▶ _Instructions to follow_
Take the entries below and print only the lines from the one with "[Contrôle vs Liberté" through the one with "Climatisation : Recommandations", exactly as they stand, both ends included.

▶ _Entries provided_
------------

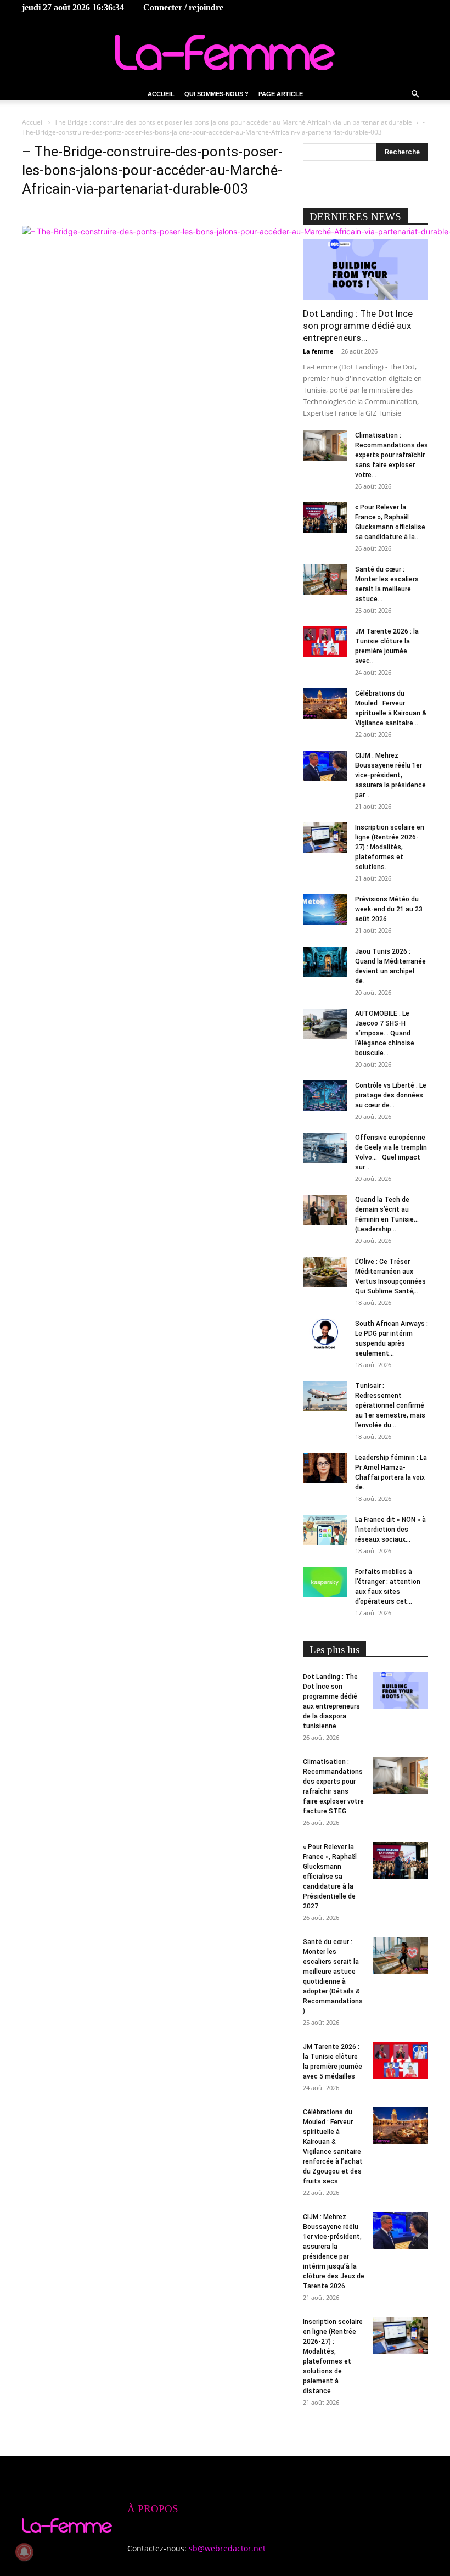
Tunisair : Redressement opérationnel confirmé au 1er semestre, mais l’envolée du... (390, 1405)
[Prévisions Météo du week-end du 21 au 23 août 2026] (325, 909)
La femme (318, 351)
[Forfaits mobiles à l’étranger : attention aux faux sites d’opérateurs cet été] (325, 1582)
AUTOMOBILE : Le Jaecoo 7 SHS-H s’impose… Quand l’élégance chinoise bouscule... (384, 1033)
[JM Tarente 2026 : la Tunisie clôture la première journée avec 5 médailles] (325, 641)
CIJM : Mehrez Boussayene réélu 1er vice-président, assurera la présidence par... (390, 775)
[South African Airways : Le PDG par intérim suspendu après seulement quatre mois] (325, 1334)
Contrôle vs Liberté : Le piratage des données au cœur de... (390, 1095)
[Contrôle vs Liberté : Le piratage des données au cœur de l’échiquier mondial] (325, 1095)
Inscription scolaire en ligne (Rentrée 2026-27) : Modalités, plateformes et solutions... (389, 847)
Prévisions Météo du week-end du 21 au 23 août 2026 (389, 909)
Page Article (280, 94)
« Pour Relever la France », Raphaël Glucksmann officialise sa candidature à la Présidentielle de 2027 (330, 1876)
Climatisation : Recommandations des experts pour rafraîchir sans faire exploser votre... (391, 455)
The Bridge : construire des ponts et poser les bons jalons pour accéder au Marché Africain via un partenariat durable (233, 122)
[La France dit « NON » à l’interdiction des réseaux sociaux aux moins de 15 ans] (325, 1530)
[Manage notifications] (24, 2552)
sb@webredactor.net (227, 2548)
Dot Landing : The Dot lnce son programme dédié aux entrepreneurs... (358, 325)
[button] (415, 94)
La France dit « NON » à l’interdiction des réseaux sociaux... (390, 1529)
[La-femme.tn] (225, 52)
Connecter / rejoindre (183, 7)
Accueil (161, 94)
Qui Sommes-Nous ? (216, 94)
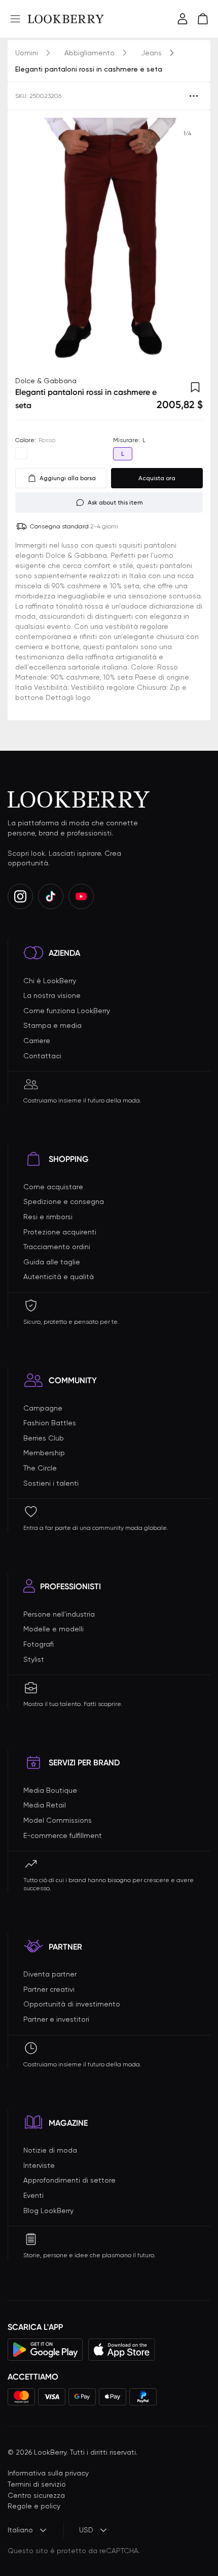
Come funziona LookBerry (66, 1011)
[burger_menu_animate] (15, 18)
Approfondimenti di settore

------------

▶ _Task output_
[Contrôle vs Liberté : Le piratage des données au cœur de l’échiquier mondial] (325, 1095)
Inscription scolaire en ligne (Rentrée 2026-27) : Modalités, plateformes et solutions... (389, 847)
Prévisions Météo du week-end du 21 au 23 août 2026 (389, 909)
Page Article (280, 94)
« Pour Relever la France », Raphaël Glucksmann officialise sa candidature à la Présidentielle de 2027 (330, 1876)
Climatisation : Recommandations des experts pour rafraîchir sans faire exploser votre... (391, 455)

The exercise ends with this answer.